Segment Open
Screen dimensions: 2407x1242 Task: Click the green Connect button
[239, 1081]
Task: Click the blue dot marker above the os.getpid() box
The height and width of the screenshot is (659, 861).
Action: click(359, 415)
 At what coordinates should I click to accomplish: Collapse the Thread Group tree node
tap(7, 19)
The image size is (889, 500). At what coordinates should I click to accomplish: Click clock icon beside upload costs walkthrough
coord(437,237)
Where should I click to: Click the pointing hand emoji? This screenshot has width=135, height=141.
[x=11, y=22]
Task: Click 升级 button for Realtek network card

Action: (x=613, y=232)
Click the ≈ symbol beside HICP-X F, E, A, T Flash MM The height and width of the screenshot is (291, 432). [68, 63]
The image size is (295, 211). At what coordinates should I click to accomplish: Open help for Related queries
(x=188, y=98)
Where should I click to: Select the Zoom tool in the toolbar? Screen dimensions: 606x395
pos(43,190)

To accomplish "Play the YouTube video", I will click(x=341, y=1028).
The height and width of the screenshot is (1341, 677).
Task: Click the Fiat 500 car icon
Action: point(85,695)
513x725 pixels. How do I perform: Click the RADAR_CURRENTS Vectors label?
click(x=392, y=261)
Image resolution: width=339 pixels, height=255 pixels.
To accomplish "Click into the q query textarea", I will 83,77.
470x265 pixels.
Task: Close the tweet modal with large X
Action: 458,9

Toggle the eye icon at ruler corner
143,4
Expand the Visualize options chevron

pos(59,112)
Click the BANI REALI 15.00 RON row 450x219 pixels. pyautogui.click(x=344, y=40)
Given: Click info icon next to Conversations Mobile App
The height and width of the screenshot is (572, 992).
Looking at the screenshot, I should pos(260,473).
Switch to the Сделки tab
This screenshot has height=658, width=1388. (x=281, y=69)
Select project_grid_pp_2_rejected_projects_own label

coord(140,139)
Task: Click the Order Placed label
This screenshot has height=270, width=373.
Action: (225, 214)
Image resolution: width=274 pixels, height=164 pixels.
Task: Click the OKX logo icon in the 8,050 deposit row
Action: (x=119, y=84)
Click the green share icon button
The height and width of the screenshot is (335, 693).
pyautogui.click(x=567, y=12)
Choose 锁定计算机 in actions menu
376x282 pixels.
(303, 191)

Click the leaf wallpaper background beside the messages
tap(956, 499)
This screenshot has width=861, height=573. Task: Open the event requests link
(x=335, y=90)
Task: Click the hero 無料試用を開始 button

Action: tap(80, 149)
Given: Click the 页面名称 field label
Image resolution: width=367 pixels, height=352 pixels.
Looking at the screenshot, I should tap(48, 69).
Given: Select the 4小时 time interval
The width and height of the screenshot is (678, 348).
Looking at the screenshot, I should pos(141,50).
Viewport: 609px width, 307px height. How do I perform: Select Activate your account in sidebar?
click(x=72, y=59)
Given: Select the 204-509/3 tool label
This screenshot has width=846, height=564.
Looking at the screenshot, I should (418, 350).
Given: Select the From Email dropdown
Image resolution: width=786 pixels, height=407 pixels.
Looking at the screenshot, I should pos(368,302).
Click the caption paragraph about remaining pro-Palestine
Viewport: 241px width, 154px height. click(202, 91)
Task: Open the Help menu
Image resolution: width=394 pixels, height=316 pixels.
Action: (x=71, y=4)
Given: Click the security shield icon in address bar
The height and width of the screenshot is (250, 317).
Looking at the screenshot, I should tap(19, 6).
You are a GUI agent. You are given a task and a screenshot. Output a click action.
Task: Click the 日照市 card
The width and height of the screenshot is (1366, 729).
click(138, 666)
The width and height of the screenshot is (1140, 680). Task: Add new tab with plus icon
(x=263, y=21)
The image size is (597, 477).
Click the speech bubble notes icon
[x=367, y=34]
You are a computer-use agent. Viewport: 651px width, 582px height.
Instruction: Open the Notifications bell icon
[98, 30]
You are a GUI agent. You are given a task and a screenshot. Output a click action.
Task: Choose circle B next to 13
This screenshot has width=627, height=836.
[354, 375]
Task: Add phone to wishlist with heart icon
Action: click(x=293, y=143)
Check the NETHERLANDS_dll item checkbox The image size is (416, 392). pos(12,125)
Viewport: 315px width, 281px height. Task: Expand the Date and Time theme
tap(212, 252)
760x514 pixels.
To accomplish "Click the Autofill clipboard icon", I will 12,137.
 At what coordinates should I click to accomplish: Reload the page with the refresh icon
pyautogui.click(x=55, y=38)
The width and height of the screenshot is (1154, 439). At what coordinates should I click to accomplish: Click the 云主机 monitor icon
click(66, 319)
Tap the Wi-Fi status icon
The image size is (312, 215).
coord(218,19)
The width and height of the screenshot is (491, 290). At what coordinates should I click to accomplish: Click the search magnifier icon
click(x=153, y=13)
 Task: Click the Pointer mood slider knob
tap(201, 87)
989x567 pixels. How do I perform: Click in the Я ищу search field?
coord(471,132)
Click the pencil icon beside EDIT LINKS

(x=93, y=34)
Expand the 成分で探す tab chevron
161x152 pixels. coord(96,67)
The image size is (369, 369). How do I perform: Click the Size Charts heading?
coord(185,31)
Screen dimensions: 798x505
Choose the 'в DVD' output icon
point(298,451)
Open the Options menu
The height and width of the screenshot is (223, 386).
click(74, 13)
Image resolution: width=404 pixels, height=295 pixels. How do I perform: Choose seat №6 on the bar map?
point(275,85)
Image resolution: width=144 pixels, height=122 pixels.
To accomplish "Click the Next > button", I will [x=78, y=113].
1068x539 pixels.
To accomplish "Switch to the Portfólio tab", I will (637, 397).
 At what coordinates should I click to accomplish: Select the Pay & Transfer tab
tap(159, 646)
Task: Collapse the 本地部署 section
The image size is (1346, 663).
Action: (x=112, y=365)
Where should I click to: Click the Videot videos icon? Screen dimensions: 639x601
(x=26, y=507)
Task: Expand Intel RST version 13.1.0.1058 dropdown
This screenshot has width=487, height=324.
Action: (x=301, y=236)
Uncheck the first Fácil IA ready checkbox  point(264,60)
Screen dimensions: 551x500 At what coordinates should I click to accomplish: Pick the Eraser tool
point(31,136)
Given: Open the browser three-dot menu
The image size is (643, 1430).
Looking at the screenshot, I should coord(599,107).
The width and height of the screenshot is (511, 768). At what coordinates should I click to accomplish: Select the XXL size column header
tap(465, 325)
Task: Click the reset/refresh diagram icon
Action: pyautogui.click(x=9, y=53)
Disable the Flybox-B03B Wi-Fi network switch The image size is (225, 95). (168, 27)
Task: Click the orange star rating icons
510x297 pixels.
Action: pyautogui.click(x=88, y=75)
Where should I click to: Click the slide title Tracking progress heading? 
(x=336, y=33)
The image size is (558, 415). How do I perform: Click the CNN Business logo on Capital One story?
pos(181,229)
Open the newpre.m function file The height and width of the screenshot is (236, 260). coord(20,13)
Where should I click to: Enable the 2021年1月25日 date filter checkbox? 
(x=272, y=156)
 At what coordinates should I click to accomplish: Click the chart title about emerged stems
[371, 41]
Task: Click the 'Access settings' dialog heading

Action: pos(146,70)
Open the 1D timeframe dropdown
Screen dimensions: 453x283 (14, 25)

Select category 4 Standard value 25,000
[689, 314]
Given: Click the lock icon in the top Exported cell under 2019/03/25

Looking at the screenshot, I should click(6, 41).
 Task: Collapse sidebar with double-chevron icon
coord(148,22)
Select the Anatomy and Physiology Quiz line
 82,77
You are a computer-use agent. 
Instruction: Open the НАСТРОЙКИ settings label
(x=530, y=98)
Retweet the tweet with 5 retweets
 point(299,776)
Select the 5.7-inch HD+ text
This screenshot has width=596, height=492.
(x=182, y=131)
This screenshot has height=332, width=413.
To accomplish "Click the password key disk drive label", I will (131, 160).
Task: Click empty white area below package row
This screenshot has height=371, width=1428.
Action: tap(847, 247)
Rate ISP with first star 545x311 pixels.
Segment Closed
Looking over the records, find each line with the word "first" and copy it.

**Reply to the task:**
Uncheck the first Fácil IA ready checkbox  point(264,60)
Rate ISP with first star 545x311 pixels.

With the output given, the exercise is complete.